If you are running qBit on Docker and only need VPN for your torrent client, take a look at Hotio’s qBit image that has Wireguard built in. Works great for me.

It’s a steep learning curve but I installed pfsense.

AllowedIPs = 0.0.0.0/0, ::/0

After that’s added to the routing list (cmd: route print), the ISP and VPN connection will have equal priorities for routing traffic. The next step is semi manual, you need to force all regular traffic through LAN:

route add 0.0.0.0 mask 128.0.0.0 <router IP> if 32
route add 128.0.0.0 mask 128.0.0.0 <router IP> if 32
route add ::/1 <link-local computer ip> if 32
route add 8000::/1 <link-local computer ip> if 32

ipconfig /all shows this:

Link-local IPv6 Address . . . . . : fe80::1234:5678:9abc:def%32(Preferred)

Then your IPv6 lines will be:

route add ::/1 fe80::1234:5678:9abc:def if 32

The same interface number to be applied to other lines too (you can see interfaces at the top of route print)

You can delete 0.0.0.0 BEFORE starting a VPN, for a cleaner routing table.

After all that’s done, you’ve practically an inverted version of how VPN connections add themselves: ISP first, VPN second choice.

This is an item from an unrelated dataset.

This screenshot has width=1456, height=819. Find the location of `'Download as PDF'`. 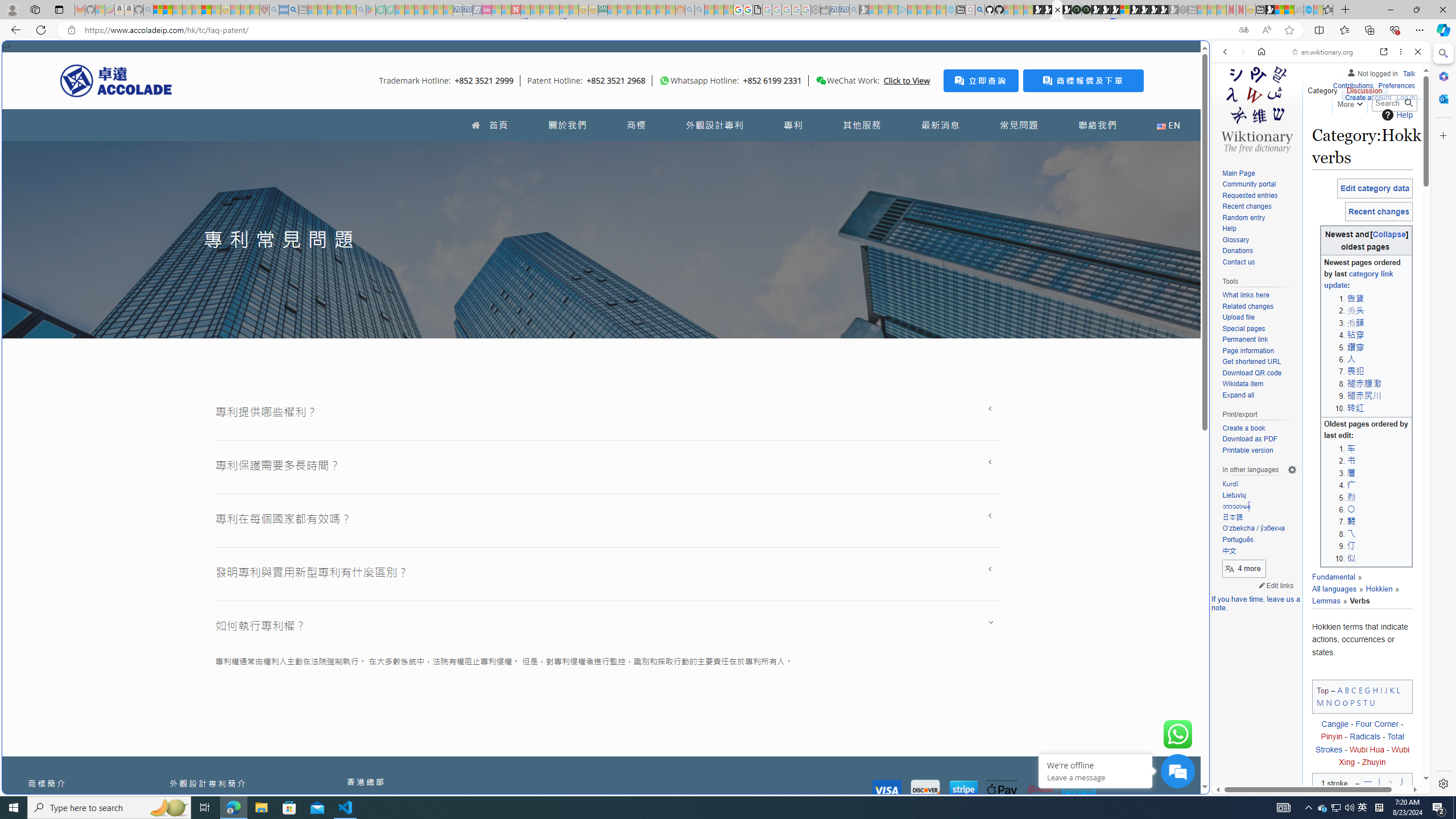

'Download as PDF' is located at coordinates (1249, 439). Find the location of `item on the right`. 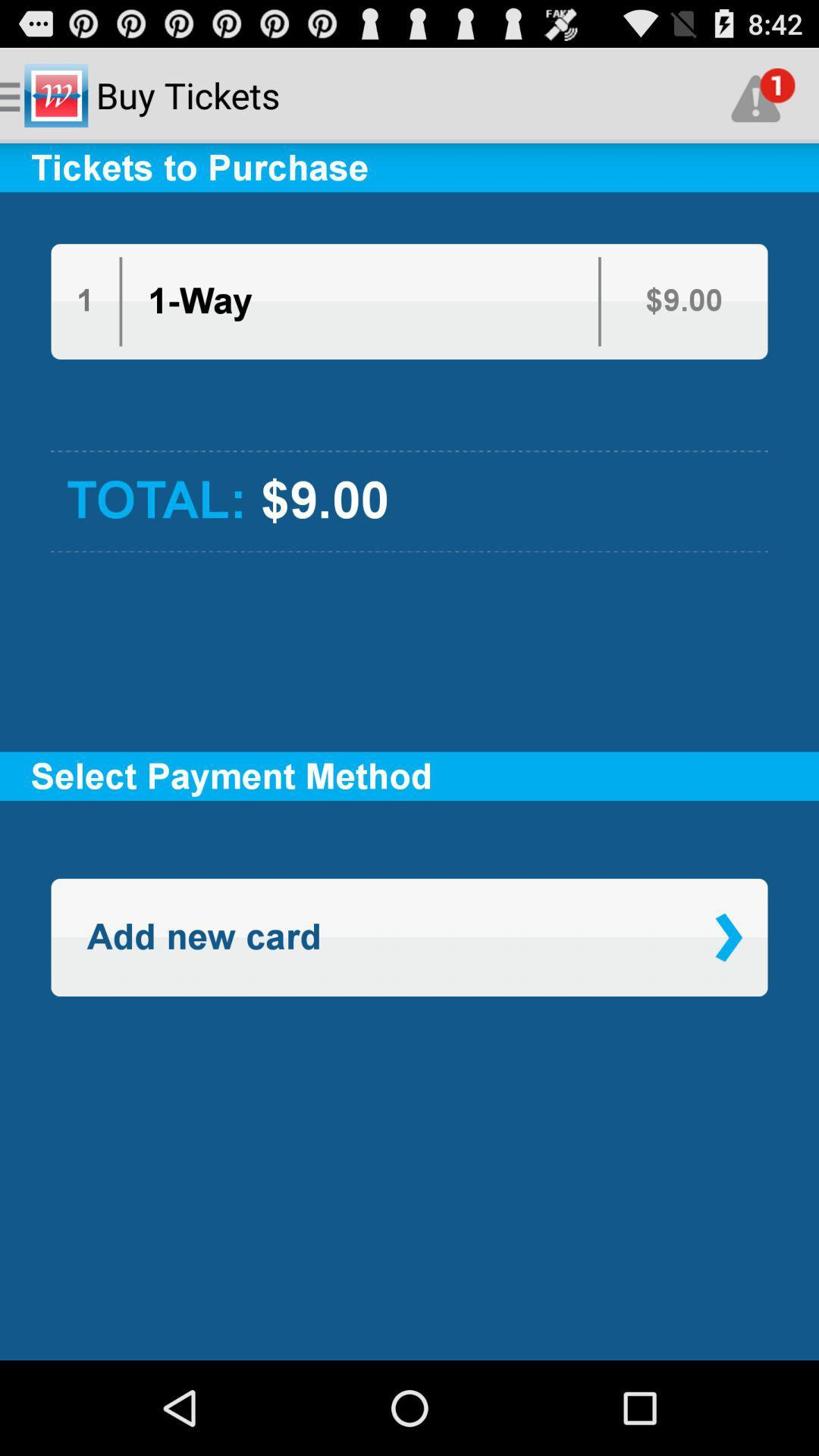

From now on you can only force connections to run through VPN with the network binding in client settings.

Thanks! Worked for me!

I have already bind qbit to the wireguard interface. I am just curious about the windows route settings.

Also I have tested on ipleak.net to check if I leak my address, result in apparently not.

Will the metric way work? I think it should work as same as you have two default gateways 0.0.0.0/0, then I just need to bind qbit to wireguard as I have already done.

something like this

dest mask gateway interface metric

0.0.0.0 0.0.0.0 192.168.0.1 192.168.0.100 5

0.0.0.0 0.0.0.0 10.168.0.1 10.168.0.1 100 (wireguard address 10.168.0.1/32)

Also, if you use hyper-v switch, what about port-forwarding? does it bridge interfaces or nat the interface?

Would this work on macOS if you had different users set up, one user running vpn and qbittorrent, and the other user running everything else (Not through VPN?)

I am using Tunnelblick for my vpn connection

Because in windows, if you set wireguard to 0.0.0.0/0, it would trigger kill-switch. If you untick the kill switch, then it would become 0.0.0.0/1 and 128.0.0.0/1 and thus route the traffic here according to longest subnet available.

I dont know if there is kill-switch in linux or mac. If you set Table = off , then wireguard would act normal and dont force you to use kill-switch. Then you could just bind qbit to the adapter, and use the metric policy route method.

I know way less about the tech aspect of this than I think you do :slight_smile:

Is there a faq or “vpn for dummies” version of this?